As the minister, I have a large influence on what goes on in my churches. I think my planning goes along the lines of hoping to find something that will reach out to me and it ends up as if I am throwing things up on the wall hoping something will stick. Most of what gets planned goes very well, but then I am always the one planning it. Come to think of it, I find it hard to explain what it is I am feeling, though I know what’s going on underneath without expressing it.
But when I say I want to prepare for next Christmas, I am realising that I don’t mean what happens from Advent Sunday to 25 December (Church activities fall off during what is actually Christmas!). I think I am figuring out that to fully embrace Christmas, I need to live out the full year and try not to cram a month’s worth of spirituality in one month. By living out the full year, when Christmas comes, it comes naturally because it’s what’s been going on all the time. Thinking through Advent/Christmas in the summer and September would become less of the random throwing things on the wall, but rise up from what has been going on all year. I want to let go of the bad habits and coping mechanisms I have used and replace them with more life-affirming and healing ones that will not increase the hope that in one swoop Advent will take care of it all.
So, it’s a tall order this evening.
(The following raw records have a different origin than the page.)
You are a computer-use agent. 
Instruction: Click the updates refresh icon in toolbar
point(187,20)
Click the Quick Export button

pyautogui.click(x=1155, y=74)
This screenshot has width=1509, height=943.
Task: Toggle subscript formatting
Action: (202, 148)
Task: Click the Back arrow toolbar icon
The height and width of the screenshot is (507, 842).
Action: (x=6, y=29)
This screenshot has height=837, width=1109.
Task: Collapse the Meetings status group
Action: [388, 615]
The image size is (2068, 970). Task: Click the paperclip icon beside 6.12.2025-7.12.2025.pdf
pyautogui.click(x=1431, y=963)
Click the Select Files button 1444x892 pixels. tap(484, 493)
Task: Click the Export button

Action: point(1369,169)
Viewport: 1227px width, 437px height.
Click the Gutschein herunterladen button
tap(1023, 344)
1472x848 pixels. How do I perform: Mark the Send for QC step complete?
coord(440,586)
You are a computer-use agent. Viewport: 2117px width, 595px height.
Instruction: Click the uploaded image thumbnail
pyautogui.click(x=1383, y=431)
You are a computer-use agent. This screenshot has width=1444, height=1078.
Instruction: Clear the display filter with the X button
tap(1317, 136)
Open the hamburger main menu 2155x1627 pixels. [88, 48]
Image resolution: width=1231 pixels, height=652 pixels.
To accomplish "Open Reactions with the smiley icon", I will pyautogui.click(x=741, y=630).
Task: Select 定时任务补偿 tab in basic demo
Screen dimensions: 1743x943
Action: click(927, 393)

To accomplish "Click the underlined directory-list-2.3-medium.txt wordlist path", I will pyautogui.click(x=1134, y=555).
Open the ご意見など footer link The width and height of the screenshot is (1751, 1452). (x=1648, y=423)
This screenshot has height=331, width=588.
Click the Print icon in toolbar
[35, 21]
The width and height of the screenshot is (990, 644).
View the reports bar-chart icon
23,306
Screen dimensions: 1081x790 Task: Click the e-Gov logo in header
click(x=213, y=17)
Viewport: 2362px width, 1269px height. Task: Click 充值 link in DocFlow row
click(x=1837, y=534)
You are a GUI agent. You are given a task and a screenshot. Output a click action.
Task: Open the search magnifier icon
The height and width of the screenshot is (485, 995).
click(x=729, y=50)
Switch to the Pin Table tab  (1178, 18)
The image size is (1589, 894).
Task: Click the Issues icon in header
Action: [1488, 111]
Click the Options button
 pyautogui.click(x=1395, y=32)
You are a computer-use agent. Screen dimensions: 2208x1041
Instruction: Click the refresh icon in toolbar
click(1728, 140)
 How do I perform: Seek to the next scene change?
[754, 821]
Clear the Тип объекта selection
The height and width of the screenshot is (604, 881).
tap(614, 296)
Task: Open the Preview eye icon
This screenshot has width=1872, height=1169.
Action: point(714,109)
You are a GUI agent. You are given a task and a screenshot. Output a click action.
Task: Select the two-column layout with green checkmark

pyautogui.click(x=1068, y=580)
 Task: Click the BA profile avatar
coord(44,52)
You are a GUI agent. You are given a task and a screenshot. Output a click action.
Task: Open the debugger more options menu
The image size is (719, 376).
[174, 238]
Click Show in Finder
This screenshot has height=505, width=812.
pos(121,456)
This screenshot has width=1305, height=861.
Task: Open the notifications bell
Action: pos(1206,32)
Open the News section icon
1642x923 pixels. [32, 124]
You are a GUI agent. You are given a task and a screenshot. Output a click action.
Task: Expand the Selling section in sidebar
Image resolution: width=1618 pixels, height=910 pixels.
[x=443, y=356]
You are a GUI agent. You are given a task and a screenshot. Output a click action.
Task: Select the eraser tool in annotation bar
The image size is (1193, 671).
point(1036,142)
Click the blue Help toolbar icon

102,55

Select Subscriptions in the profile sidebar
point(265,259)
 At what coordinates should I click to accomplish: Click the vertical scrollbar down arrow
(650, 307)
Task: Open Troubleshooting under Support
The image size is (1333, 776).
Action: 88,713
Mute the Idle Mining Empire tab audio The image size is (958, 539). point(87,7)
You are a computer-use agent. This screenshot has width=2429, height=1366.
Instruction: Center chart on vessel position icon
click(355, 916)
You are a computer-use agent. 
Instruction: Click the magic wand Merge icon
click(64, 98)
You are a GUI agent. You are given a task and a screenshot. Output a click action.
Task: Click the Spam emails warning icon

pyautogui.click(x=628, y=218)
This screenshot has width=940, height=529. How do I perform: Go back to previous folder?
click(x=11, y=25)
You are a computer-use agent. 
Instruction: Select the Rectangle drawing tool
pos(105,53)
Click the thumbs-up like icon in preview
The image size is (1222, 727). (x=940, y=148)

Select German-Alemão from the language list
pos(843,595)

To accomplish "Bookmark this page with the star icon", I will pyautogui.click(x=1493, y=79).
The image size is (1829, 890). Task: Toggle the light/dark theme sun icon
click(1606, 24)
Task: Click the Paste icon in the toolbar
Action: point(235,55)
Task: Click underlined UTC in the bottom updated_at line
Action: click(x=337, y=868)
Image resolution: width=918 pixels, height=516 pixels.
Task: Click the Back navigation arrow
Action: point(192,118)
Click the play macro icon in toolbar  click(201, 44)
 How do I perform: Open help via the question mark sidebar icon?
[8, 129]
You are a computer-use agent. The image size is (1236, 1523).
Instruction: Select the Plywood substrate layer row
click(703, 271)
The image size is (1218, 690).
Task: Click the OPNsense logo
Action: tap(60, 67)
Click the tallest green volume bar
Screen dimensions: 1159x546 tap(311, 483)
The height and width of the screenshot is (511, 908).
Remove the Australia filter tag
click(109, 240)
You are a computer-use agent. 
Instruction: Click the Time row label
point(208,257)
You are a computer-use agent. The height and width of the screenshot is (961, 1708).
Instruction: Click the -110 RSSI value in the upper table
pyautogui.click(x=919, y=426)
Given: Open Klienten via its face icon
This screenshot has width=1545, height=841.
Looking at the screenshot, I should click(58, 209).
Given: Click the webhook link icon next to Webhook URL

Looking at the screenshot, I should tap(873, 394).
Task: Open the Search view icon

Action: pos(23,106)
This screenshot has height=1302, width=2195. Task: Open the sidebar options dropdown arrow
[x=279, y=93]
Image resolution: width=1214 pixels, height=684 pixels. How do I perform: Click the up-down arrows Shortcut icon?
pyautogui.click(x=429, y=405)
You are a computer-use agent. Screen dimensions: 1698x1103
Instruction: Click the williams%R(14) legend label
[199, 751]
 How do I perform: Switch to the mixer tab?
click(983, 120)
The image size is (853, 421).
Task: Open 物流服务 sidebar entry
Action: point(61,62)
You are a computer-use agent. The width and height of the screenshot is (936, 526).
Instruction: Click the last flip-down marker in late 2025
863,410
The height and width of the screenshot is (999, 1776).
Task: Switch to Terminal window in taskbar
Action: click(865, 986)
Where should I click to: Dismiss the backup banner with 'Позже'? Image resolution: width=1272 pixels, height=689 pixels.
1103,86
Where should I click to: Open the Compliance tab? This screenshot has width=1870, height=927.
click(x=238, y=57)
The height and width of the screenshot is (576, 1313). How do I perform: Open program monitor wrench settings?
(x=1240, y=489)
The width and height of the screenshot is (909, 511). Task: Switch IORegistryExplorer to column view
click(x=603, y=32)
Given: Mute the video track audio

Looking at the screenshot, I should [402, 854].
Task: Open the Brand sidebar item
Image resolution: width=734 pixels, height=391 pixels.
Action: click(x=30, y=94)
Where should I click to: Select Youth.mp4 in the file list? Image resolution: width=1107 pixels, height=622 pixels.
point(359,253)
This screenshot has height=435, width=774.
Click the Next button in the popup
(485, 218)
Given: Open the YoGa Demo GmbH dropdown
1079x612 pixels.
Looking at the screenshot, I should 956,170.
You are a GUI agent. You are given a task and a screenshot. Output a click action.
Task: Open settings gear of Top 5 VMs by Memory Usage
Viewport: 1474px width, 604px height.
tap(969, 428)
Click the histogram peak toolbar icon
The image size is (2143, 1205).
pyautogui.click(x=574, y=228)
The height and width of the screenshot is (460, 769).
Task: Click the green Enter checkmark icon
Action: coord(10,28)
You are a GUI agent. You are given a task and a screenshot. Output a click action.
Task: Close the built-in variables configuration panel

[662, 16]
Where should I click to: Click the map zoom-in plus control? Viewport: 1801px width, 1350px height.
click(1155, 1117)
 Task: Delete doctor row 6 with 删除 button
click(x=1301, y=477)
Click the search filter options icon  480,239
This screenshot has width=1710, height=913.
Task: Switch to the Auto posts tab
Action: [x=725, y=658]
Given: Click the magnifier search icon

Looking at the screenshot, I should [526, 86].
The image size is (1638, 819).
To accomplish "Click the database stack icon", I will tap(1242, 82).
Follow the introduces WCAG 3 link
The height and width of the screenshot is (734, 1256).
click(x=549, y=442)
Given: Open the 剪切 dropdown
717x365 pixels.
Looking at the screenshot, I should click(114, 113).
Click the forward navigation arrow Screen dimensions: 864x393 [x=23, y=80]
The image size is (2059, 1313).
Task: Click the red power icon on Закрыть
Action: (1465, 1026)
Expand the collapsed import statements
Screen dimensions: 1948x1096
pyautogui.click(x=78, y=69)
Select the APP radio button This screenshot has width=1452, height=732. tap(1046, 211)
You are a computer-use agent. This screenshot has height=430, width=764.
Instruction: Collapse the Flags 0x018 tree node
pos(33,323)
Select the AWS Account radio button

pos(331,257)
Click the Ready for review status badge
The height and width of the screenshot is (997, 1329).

What do I want God to do with me starting today (or, well, yesterday as that’s when I read the devotion) that will allow me to celebrate Advent and Christmas more fully next year? I am starting by taking up the Biblefresh pledge to read the Bible. I have had my The Bible in One Year given to me by Methodist Conference 6 months ago, and it has been idle in all that time. Now is the time to pick it up. I will pray that God will speak to me through it and that God will give me the grace to give grace to myself when I have to start back over. But, I want to keep the commitment so that next year, I will indeed meet Christ at Christmas and find that he’s been there all along.